> Problem requirements
According to the geography standards document, how many countries make up OPEC?

> Document extract
%%

Applied Content Standards
Standard 12: The geographically informed person knows and understands the processes, patterns, and functions of human settlements.
Standard 13: The geographically informed person knows and understands how the forces of cooperation and conflict among people influence the division and control of Earth's surface.
Standard 15: The geographically informed person knows and understands how physical systems affect human systems.
Standard 16: The geographically informed person knows and understands the changes that occur in the meaning, use, distribution, and importance of resources.

Student Web Activity Answers

  1. OPEC is an international organization of 11 countries that are heavily reliant on oil revenues as their main source of income. The 11 members are Algeria, Indonesia, Iran, Iraq, Kuwait, Libya, Nigeria, Qatar, Saudi Arabia, the United Arab Emirates, and Venezuela.
  2. OPEC's objective is to coordinate and unify petroleum policies among member countries in order to secure fair and stable prices for petroleum producers; an efficient, economic, and regular supply of petroleum to consuming nations; and a fair return on capital to those investing in the industry.

%%

> Information shown
%%

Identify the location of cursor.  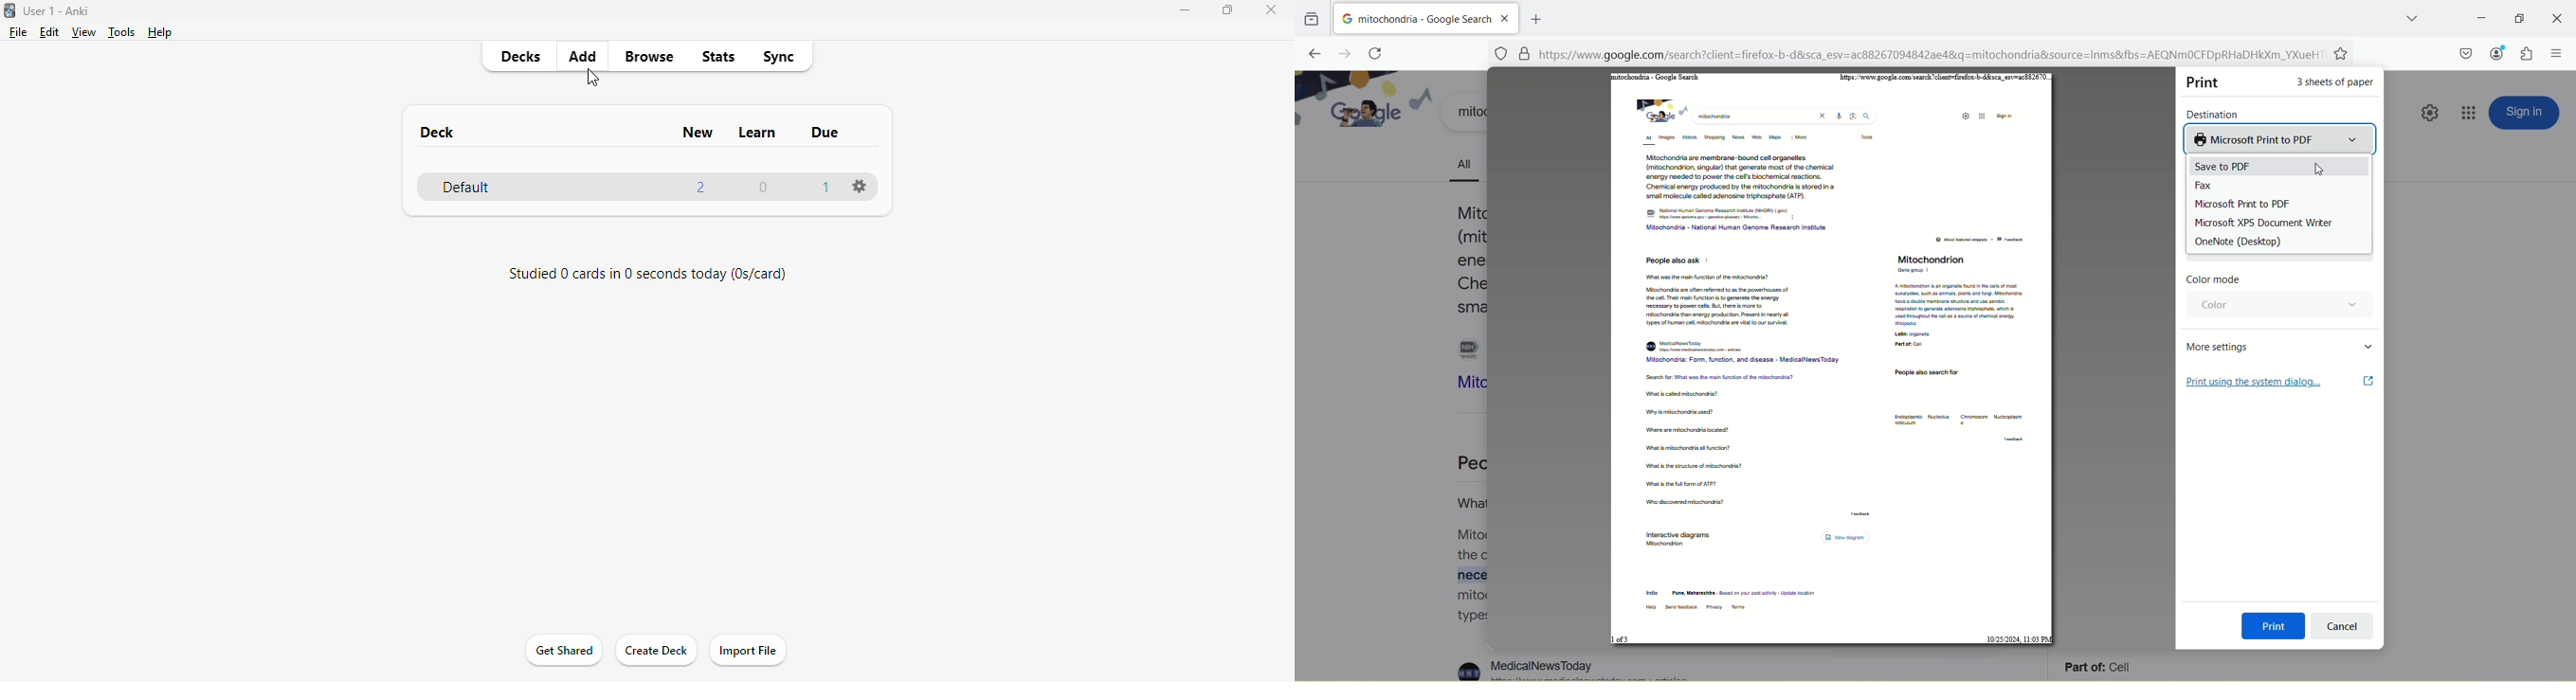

%%

> In response
11